Searching the material below, find each line that includes the word "checkmark", and copy it.
------ Extracted information
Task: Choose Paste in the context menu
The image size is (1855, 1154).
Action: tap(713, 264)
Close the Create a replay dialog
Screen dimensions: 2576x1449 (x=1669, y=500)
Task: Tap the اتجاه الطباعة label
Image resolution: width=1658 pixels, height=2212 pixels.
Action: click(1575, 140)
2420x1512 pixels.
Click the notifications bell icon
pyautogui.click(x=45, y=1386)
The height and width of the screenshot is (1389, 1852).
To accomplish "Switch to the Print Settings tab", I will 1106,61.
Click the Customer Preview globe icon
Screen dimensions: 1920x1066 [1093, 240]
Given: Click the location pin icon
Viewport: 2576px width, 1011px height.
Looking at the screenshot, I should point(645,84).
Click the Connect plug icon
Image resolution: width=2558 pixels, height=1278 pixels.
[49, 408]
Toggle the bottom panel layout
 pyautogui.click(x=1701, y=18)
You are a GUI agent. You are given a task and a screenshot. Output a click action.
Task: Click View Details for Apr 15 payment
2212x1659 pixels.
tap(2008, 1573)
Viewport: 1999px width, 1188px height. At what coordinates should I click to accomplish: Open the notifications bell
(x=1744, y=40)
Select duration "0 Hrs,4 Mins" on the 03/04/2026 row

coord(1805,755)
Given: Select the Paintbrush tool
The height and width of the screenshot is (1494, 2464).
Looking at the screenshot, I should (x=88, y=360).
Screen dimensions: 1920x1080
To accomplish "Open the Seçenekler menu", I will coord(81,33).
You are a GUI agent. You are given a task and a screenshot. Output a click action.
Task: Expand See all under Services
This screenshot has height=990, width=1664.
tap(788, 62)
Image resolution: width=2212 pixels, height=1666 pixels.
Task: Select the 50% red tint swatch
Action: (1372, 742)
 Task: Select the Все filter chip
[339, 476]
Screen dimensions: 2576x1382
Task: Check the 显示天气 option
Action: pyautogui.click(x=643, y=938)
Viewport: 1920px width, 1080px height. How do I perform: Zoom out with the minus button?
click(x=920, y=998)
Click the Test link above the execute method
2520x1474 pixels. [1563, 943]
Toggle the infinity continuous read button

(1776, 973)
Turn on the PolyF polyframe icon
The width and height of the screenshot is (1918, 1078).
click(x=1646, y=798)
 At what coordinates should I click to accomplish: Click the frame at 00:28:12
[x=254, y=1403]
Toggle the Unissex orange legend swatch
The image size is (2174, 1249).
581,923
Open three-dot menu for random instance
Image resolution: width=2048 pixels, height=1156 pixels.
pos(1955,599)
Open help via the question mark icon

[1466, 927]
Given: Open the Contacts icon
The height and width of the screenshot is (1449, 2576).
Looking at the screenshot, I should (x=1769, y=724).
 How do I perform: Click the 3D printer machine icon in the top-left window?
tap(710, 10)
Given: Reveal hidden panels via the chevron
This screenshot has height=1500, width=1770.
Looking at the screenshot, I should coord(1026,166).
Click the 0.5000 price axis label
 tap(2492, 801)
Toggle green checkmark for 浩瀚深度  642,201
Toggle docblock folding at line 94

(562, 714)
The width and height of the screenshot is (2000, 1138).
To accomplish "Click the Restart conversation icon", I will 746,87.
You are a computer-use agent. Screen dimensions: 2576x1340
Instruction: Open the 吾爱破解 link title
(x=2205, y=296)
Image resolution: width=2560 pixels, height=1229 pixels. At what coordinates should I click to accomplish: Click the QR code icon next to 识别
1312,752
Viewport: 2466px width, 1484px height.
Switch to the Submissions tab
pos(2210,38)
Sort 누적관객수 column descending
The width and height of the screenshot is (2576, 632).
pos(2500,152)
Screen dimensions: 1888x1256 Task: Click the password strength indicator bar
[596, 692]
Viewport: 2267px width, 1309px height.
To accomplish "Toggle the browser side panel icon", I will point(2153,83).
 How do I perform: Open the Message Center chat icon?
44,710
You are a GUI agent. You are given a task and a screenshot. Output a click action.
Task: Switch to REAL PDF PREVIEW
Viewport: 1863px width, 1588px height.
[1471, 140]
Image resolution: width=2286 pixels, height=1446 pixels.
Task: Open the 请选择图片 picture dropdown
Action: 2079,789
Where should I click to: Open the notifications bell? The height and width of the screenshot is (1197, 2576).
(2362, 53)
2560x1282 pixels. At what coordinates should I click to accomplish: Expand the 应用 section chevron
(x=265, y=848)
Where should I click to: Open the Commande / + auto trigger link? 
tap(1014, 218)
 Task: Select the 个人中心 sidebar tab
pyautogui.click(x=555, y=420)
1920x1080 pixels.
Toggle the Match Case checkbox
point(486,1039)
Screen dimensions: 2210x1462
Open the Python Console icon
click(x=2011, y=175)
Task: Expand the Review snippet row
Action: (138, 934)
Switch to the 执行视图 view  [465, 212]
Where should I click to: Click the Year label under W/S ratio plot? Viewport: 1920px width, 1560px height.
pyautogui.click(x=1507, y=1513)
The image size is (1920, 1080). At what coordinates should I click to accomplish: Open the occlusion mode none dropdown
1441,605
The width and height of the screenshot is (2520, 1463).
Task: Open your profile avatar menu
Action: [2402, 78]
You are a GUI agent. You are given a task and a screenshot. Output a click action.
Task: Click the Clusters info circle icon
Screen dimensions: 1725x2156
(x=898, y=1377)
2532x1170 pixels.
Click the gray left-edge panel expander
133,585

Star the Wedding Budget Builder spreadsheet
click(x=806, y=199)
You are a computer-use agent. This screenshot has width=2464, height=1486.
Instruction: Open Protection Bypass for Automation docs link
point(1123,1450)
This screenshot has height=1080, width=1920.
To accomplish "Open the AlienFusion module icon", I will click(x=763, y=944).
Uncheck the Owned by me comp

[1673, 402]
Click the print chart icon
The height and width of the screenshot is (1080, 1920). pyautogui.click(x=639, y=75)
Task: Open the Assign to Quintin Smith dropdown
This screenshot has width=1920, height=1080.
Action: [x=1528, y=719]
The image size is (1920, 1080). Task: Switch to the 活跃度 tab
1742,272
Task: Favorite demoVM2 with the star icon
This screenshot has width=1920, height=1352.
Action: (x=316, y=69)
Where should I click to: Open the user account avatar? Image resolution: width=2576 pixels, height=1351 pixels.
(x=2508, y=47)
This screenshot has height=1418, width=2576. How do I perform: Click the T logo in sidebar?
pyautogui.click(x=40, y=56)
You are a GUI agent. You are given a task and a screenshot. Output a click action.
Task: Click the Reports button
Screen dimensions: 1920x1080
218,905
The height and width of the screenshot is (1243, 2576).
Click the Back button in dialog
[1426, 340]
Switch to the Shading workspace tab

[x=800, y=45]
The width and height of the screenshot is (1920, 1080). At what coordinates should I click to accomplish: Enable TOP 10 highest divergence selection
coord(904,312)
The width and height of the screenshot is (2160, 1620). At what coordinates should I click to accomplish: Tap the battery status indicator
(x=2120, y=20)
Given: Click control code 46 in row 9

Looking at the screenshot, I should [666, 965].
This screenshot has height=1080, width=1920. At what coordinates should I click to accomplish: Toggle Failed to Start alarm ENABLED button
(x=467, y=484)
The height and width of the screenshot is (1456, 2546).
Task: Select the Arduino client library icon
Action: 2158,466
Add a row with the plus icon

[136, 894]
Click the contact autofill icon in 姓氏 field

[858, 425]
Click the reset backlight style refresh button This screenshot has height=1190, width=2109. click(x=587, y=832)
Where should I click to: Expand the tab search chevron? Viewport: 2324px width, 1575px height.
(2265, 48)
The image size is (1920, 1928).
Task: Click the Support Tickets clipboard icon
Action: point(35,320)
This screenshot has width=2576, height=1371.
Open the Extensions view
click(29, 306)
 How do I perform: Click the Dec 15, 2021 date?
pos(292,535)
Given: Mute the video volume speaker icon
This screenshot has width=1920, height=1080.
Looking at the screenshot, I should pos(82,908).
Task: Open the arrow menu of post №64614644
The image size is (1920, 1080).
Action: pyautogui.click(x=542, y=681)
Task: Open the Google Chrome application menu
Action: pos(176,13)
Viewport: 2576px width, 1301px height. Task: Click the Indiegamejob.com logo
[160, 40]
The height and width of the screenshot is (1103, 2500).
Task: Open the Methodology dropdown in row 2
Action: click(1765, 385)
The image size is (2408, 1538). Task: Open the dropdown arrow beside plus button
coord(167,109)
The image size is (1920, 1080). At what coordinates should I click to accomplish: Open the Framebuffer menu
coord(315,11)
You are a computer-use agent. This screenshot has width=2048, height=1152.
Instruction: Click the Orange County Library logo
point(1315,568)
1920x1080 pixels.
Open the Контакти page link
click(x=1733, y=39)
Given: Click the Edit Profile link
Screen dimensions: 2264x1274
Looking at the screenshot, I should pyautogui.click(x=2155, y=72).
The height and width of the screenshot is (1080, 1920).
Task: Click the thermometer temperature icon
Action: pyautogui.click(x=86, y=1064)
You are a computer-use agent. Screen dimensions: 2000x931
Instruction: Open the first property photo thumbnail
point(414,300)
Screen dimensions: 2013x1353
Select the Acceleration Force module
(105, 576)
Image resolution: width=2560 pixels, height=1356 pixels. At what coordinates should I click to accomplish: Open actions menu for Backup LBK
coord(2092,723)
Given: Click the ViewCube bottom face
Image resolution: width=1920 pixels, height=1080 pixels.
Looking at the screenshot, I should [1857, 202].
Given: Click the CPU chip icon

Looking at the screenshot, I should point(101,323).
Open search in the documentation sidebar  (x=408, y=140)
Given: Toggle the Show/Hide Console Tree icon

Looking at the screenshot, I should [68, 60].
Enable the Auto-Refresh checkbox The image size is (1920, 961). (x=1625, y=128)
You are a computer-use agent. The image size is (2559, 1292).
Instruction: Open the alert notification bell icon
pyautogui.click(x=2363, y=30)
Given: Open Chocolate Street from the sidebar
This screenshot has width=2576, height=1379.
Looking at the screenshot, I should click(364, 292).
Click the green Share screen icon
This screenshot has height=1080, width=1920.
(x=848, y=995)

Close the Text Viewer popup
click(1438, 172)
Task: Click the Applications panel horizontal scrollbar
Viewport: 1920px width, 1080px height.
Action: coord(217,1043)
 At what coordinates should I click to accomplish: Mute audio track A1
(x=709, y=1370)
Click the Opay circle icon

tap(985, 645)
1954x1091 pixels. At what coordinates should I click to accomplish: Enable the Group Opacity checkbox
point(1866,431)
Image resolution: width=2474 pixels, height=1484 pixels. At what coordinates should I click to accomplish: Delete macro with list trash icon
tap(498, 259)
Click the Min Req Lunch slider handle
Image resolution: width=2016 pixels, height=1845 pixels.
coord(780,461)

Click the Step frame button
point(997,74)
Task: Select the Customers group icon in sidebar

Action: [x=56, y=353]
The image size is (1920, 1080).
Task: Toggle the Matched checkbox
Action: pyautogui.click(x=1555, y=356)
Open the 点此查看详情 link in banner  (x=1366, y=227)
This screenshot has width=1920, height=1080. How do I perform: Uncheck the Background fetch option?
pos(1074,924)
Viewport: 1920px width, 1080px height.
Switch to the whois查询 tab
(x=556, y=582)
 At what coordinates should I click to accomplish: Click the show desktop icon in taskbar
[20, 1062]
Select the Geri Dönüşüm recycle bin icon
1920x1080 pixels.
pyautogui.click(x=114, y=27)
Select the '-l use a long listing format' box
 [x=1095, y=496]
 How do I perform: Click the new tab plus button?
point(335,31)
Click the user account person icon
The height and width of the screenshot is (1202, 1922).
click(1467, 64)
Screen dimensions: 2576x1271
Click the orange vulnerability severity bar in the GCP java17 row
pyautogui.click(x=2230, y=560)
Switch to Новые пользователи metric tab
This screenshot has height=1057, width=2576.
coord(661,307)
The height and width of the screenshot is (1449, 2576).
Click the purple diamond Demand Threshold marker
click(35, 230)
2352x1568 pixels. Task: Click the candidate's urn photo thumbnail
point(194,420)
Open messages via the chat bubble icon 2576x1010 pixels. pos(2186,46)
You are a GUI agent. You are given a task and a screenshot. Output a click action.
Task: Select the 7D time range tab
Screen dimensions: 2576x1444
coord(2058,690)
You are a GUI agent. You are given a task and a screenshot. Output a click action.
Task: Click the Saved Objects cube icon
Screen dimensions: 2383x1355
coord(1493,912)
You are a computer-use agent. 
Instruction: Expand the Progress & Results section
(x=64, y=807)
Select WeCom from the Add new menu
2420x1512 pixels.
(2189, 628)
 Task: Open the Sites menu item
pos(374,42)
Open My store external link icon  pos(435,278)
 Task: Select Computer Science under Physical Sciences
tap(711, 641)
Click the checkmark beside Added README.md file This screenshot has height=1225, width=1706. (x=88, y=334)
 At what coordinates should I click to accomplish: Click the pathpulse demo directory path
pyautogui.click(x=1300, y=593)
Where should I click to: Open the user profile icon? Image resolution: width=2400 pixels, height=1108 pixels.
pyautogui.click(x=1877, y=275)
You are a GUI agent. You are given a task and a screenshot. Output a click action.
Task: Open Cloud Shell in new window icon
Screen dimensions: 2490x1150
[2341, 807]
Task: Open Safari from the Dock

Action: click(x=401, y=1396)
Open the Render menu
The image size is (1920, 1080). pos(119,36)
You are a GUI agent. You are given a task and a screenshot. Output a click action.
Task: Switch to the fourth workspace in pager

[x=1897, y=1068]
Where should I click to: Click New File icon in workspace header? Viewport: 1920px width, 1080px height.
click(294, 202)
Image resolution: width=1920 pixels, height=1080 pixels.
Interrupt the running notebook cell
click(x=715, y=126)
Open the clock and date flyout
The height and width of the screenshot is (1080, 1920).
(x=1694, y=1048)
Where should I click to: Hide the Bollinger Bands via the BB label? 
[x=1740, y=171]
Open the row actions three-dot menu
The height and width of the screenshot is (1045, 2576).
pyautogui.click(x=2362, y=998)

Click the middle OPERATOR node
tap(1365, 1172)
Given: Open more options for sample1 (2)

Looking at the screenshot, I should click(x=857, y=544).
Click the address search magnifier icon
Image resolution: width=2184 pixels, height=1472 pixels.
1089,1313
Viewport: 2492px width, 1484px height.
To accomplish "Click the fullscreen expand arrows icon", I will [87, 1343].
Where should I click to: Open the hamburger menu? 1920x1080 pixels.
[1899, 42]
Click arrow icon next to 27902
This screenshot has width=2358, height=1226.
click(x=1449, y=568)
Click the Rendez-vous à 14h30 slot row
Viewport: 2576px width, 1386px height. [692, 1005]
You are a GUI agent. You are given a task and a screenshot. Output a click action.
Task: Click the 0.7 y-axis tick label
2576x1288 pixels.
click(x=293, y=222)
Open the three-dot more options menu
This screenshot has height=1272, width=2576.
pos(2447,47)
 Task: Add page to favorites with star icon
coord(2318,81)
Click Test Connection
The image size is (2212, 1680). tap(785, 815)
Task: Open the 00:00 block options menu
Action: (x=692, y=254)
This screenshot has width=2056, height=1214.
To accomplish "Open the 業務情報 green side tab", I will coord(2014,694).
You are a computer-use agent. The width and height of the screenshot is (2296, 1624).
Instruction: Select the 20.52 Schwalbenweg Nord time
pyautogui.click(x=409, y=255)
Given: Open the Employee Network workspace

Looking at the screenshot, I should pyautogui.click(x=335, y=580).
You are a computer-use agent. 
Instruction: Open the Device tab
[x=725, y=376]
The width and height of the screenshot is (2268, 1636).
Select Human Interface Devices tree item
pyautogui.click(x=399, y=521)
------------
### Answer section
Toggle green checkmark for 浩瀚深度  642,201
Click the checkmark beside Added README.md file This screenshot has height=1225, width=1706. (x=88, y=334)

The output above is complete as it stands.